Годвин не взялся бы сказать, к чему он ведет.
— Ты их перепутал, папа, — сказала девочка.
Ее лицо обрамляли густые темные волосы, обрезанные на уровне подбородка. Она перегнулась вперед, чтобы вытащить из корзины кувшин лимонада. Сзади по шее у нее тянулась нежная стрелка темного пуха. На ней было белое платье без рукавов и без воротничка, с кружевной вставкой на груди.
— Тот, что недавно умер, был Клод Моне. Моне вдохновлялся творчеством Мане, а Золя — творчеством Моне… И это Моне подарил картину Мане маминой сестре… — Она очень медленно улыбнулась всем и никому в отдельности. — Видите ли, отец всегда путает этих двоих.
— Так вот, я это к тому, — продолжал Дьюбриттен, полный добродушия и отцовской гордости за свою образованную дочь, — что они оба были чертовски хорошие живописцы.
Девочка сказала:
— Моне был большим другом Клемансо. Когда Моне умер, его в совсем простом гробу везли на крестьянской ручной тележке два крестьянина в лучшей своей одежде, и один только Клемансо шел за гробом, провожая его к могиле в Гиверни.
Она рассказала это с приличествующей торжественностью.
Клотильда заинтересованно взглянула на нее, словно впервые заметив.
— Очень мило знать и рассказывать подобные вещи. Я вас поздравляю.
— Такие вещи делают Моне настоящим, — сказала девочка. — Правда? Иногда люди забывают, что великие художники на самом деле просто люди. Мне кажется, это надо помнить, а вам?
— Целиком и полностью согласна, — сказала покоренная Клотильда. — Если бы только Моне еще и рисовал получше…

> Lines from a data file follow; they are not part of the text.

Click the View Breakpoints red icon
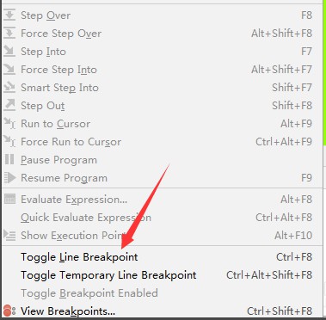 [x=9, y=311]
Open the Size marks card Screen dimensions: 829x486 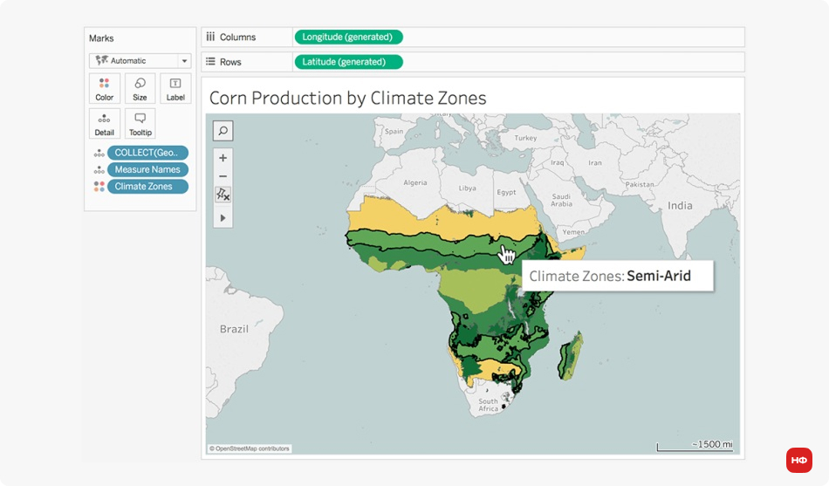tap(140, 89)
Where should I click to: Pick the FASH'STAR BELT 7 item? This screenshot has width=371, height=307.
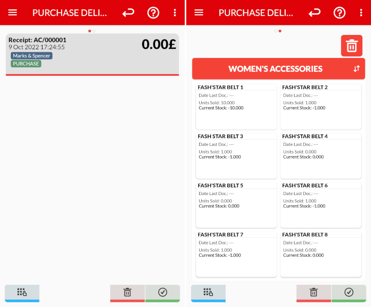pyautogui.click(x=236, y=254)
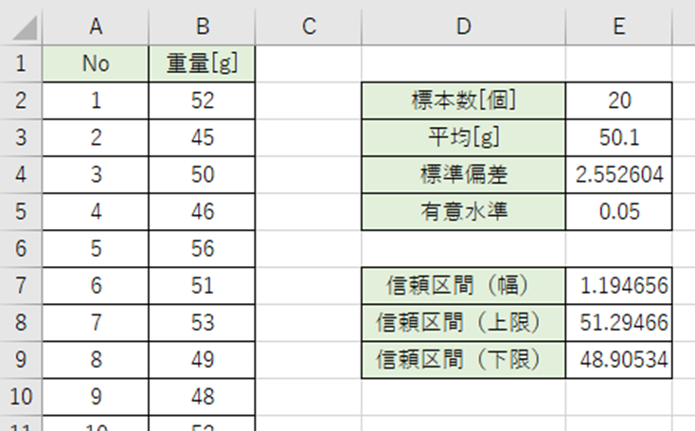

И обе девушки, которых разделяло не так уж много лет, дружно захихикали.
— Ну, и деньги тоже кое-что значат, — сказал Дьюбриттен.
Девочка поймала взгляд Клотильды, и обе разом вздохнули. Годвину почудилось, что все они — одна семья на отдыхе.

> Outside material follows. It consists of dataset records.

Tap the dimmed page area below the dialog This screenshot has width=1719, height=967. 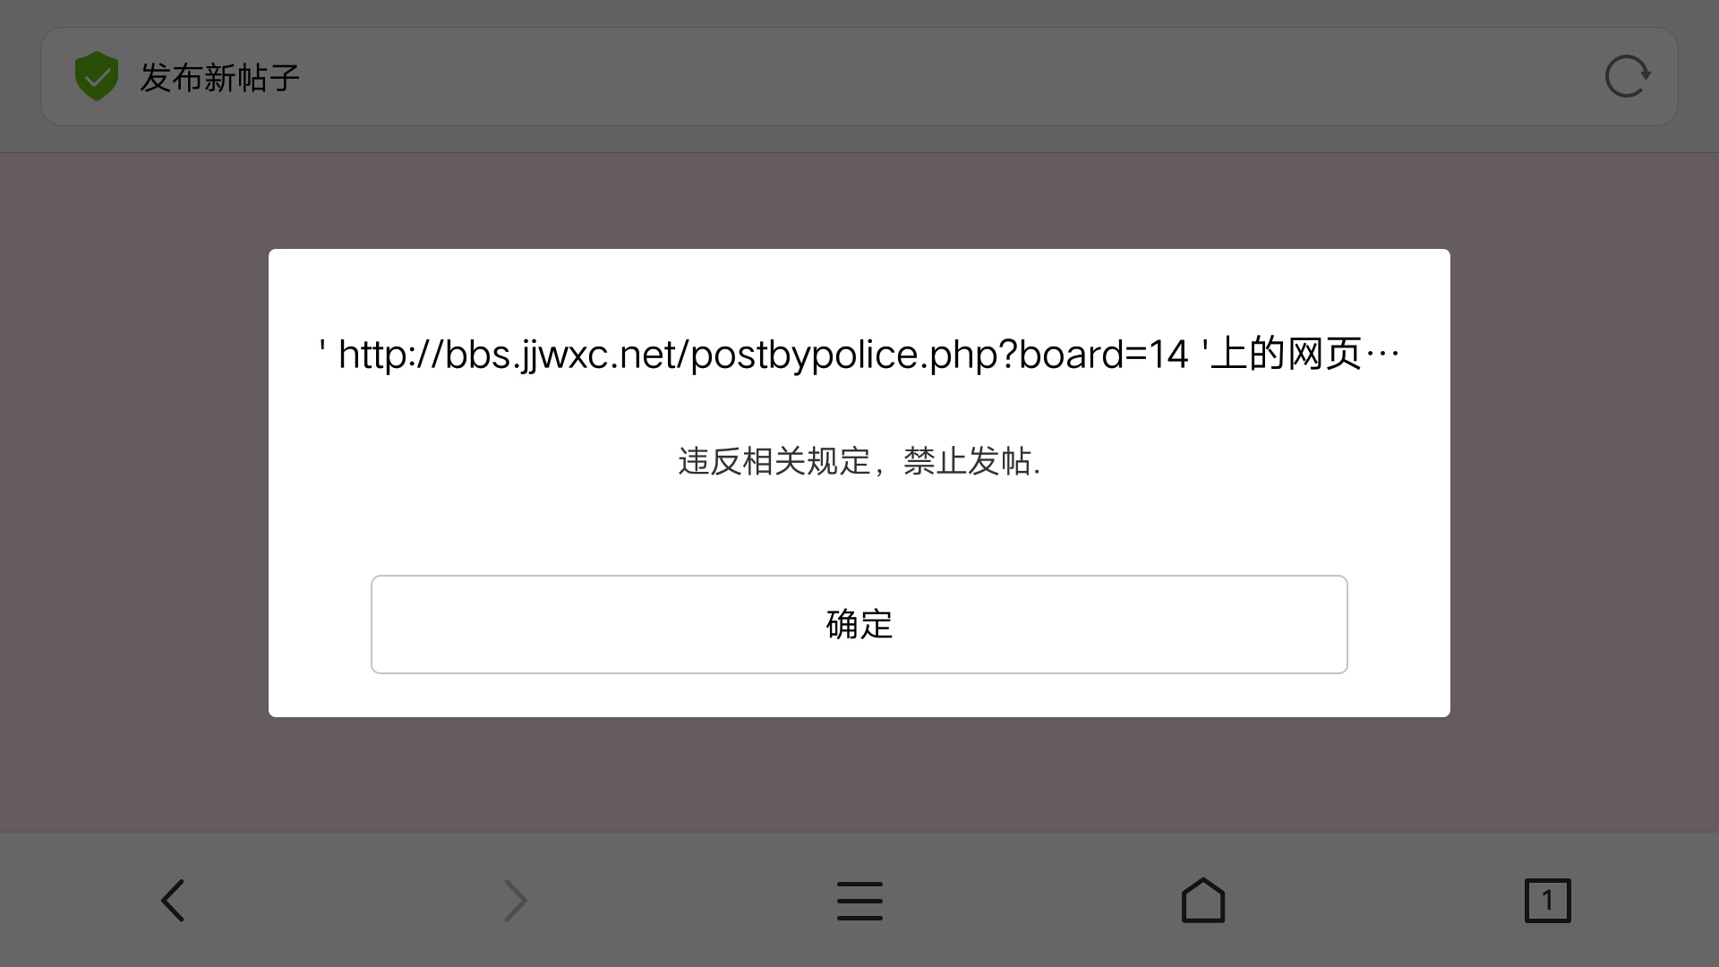[860, 774]
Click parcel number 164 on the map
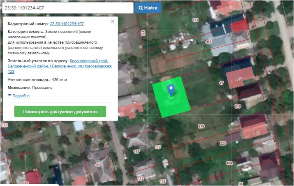The width and height of the screenshot is (294, 186). pyautogui.click(x=229, y=163)
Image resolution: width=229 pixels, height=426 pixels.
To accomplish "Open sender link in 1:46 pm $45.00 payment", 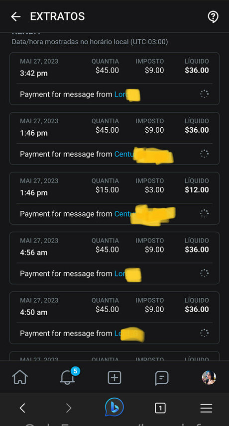I will click(x=143, y=155).
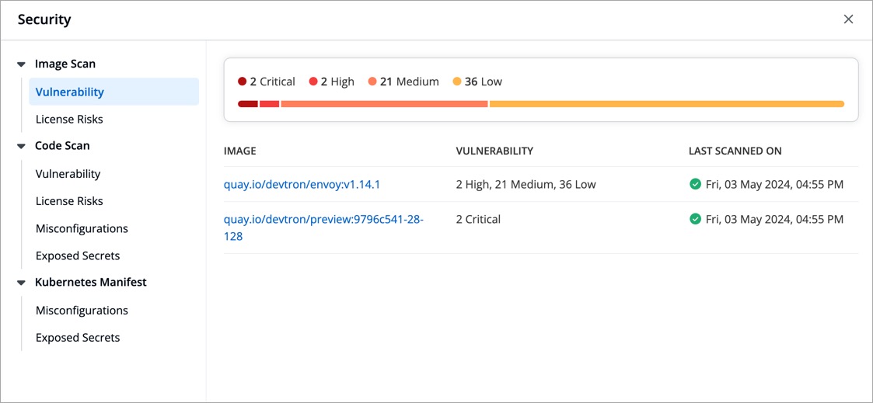The width and height of the screenshot is (873, 403).
Task: Click the Medium segment of severity bar
Action: tap(384, 104)
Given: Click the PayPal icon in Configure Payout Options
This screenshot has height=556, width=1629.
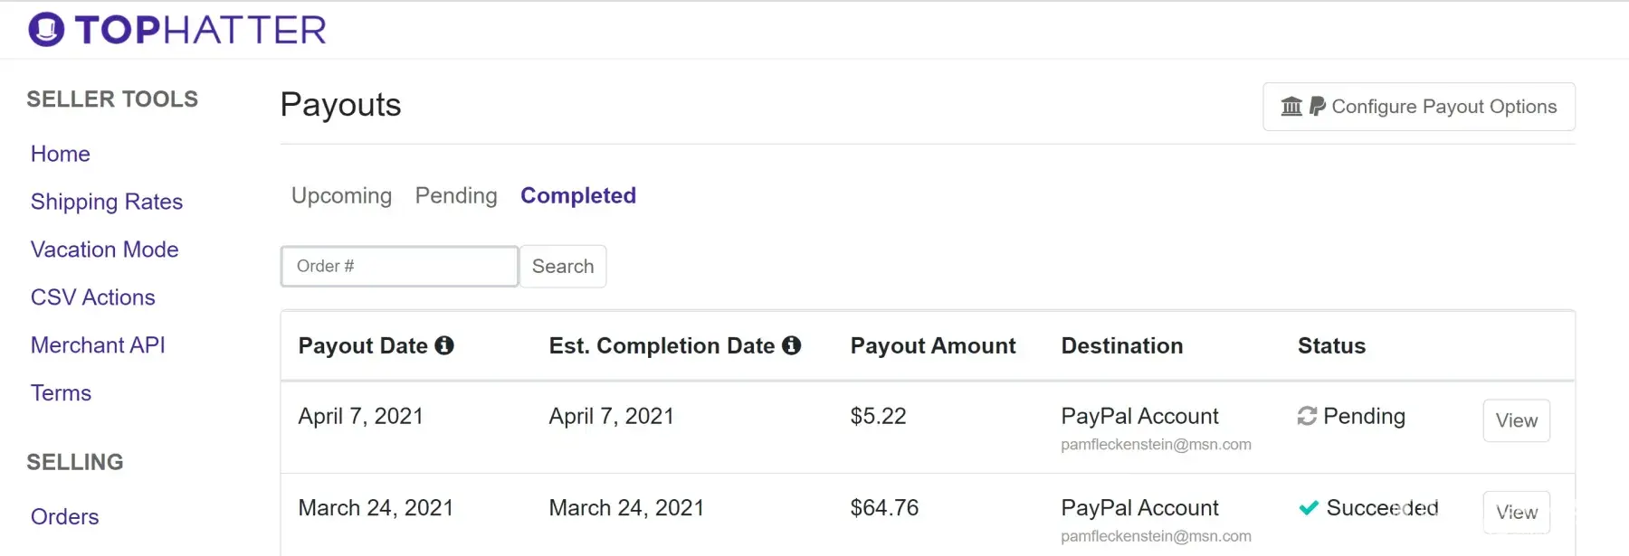Looking at the screenshot, I should (1318, 107).
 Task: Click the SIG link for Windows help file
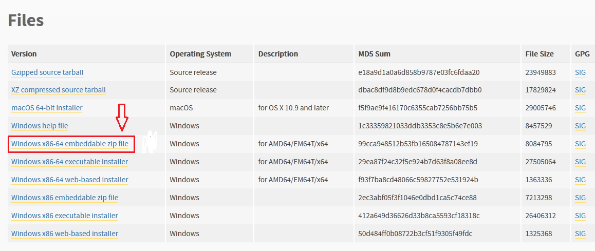[x=580, y=126]
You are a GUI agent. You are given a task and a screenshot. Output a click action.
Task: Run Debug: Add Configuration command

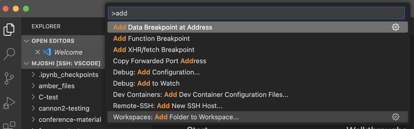[156, 72]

— Руссо — его портрет какого-то там цыгана — ушел на днях за полмиллиона франков. — Дьюбриттен утер лоб большим полотняным платком. — Искусство, замечу с прискорбием, уже не искусство. Искусство теперь — коммерция, имейте в виду. — Он сердито фыркнул. — Тот, кто разберется в правилах этой игры, — недурно наживется! Согласны, Макс?
— Я ни черта не понимаю в искусстве, Тони. И вы тоже. Вы разбираетесь в коммерции, а если речь заходит об искусстве, я полагаюсь на суждение Присси.
— Матери нравятся Модильяни, Брак и Пикассо, — вставила девочка.
— А тебе?
— В общем, да. Особенно Модильяни.
— Ну, с меня этого хватит, Присси, — сказал Макс.
Дьюбриттен пустил по кругу тарелку pate[26] и другую, с крошечными огурчиками-корнишонами. Нашлись и горчица, и хлеб. Они ехали в тени больших раскидистых платанов.
— Отличный «пате», бельгийский, — сказал он. — Попробуйте, мистер Годвин.
Когда Годвин намазал паштет на хлеб и украсил его огурчиками, Присси скорчила рожицу и воскликнула:
— Ох, папа!
— Ну-ну, — остановил ее отец, сдерживая смех.
— Я ему скажу, — объявила она, поворачиваясь к Годвину.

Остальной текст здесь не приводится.